══ Document text

In Branding on the Internet I discussed what you should call your web site, the short answer is it should match your business name, the longer answer is in that article. Part of the branding article was about using additional “Generic” or product related domain names for extra qualified leads to your web-site, hopefully leading to more business.
My advice, then, as now was:
“You know your business and how well a sale does for you. If your average sale netts you $1,000 profit, then an extra domain name only needs to bring in one more sale every few years to pay for itself. If your average sale netts you $10 profit, then that extra domain name needs to bring in 4 or 5 extra sales a year to pay for itself. Stop and think what your potential customers will be looking for and try to find the right domain name(s) for them to find then register as many money making names as your budget allows.”That article assumed you would be registering previously unregistered domain names, but what if the generic name you want is owned by someone else? Many people give up at this point, but it may well be that you can still acquire it.
If the name is in use for a website, or a mail address, you are unlikely to get the name (There are exceptions, I'll talk about them one day), but if it's just parked you may be able to acquire it. You're probably going to need to spend some time and cash on the purchase, but as long as that price is reasonable in terms of the business the name will bring in, that may be a sensible step to take.

════

**Written problem**. In the domain name article, how many extra sales a year does an extra domain name need to bring in to pay for itself if your average sale earns $10 profit? The material after the domain name article isn't needed.

══ Record extracts

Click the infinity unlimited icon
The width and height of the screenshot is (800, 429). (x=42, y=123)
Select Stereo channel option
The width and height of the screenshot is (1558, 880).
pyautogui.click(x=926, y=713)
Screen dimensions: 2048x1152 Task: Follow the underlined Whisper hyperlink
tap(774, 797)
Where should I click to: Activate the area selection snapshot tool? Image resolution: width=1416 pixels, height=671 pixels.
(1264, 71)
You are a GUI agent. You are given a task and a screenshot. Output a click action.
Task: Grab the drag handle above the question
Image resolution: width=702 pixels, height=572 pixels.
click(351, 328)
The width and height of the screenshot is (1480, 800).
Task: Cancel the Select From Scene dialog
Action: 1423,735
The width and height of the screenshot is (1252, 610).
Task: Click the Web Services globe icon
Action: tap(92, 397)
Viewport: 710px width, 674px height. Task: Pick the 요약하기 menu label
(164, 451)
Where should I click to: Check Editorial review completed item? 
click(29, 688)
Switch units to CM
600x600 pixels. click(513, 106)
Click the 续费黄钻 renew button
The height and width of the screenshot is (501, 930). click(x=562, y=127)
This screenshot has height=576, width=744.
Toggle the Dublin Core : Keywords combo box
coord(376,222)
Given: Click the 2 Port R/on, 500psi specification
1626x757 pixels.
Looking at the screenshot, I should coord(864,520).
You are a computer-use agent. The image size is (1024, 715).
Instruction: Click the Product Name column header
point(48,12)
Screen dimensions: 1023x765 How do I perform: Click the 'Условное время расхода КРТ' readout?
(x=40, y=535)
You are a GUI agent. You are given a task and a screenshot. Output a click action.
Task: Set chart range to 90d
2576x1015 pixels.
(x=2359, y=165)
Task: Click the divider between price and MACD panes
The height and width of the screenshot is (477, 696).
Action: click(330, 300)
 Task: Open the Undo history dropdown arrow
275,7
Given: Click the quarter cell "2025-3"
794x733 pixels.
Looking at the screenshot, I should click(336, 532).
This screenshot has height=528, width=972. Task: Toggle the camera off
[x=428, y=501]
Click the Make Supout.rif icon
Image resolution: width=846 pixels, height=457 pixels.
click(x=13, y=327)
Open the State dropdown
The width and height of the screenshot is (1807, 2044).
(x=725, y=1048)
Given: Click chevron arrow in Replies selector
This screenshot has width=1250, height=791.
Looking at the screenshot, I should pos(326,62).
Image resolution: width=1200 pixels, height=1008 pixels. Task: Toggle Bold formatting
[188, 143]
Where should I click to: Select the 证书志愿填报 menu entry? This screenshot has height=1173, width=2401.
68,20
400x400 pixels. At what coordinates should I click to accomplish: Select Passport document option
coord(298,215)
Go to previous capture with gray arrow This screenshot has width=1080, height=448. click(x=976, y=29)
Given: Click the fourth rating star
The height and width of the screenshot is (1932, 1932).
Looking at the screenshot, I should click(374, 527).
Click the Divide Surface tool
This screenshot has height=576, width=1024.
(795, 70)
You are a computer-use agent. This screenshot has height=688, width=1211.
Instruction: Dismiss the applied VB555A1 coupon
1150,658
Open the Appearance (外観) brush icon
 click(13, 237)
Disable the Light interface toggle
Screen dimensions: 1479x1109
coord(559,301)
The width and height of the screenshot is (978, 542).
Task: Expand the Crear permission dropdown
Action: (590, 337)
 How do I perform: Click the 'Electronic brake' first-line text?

════

**Solution**. 4 or 5 extra sales a year.